O segundo legado, consoante Asimov, é a irrupção da consciência planetária: a Terra é o grande objeto do pensamento e não mais as nações. Terra e Humanidade possuem um destino comum. O que se passa num se passa também no outro.  Adoece a Terra, adoece juntamente o ser humano; adoece o ser humano, adoece também a Terra. Estamos unidos pelo bem e pelo mal.

Mas também ocorre o inverso: sempre que nos mostramos mais saudáveis, cuidando melhor de tudo, recuperando a vitalidade dos ecossistemas, melhorando nossos alimentos orgânicos, despoluindo o ar, preservando as águas e as florestas, é sinal que nós estamos revitalizando a nossa Casa Comum.

Segundo Ilya Prigogine, cientista russo-belga, prêmio Nobel em química (1977), a Terra viva desenvolveu estruturas dissipativas, isto é, estruturas que dissipam a entropia (perda de energia). Elas metabolizam a desordem e o caos (dejetos) do meio ambiente, de sorte que surgem novas ordens e estruturas complexas que se auto-organizam, fugindo à entropia e, positivamente, produzindo sintropia (produzindo energia) [Order out of Chaos, 1984].

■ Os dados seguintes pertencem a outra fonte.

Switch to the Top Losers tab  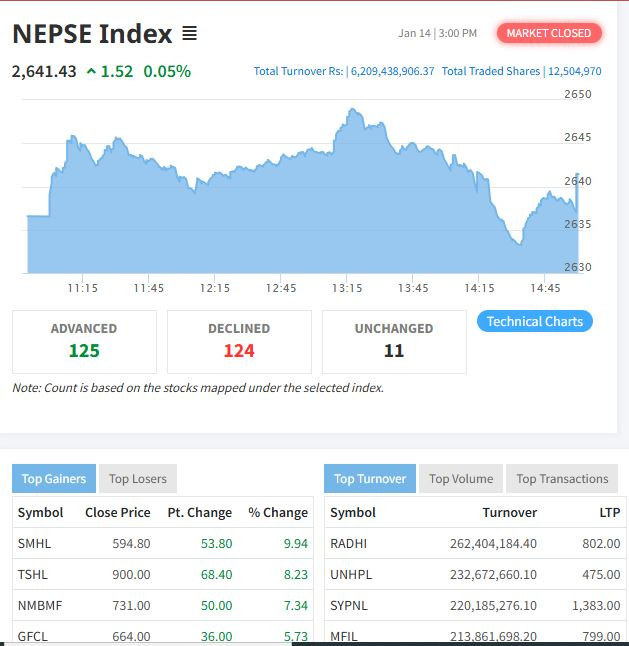click(138, 479)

Assim, por exemplo, os fótons do sol são, para ele, inúteis, energia que escapa ao queimar hidrogênio do qual vive. Esses fótons, que são   desordem (rejeito), servem de alimento para a Terra, principalmente para as plantas quando estas processam a fotossíntese. Pela fotossíntese, as plantas, sob a luz solar, decompõem o dióxido de carbono, alimento para elas e liberam o oxigênio, necessário para a vida animal e humana.

O que é desordem para um serve de ordem para outro. É através de um equilíbrio sutil entre ordem e desordem (caos) [Dupuy, Ordres et Désordres, 1982] que a vida se mantem [Ehrlich, O mecanismo da natureza, 1993].  A desordem força a criação de novas formas de ordem, mais altas e complexas, com menos dissipação de energia. A partir desta lógica, o universo caminha para formas cada vez mais complexas de vida e, assim, para uma redução da entropia (desgaste de energia).

A nível humano e espiritual, se originam formas de relação e de vida nas quais predomina a sintropia (economia de energia) sobre a entropia (desgaste de energia). A solidariedade, o amor, a compaixão, o pensamento, a comunicação são energias fortíssimas com escasso nível de entropia e alto nível de sintropia. Nesta perspectiva temos pela frente não a morte térmica, mas a transfiguração do processo cosmogênico, que se revela em ordens supremamente ordenadas, criativas e vitais.

Quanto mais nossas relações para com a natureza forem amigáveis, e as relações entre nós forem cooperativas, mais a Terra se vitaliza. A Terra saudável nos faz também saudáveis. Curamo-nos conjuntamente.

Leonardo Boff escreveu “Opção Terra: a solução da Terra não cai do céu”, Vozes 2009.

Por Leonardo Boff, teólogo, filósofo e escritor.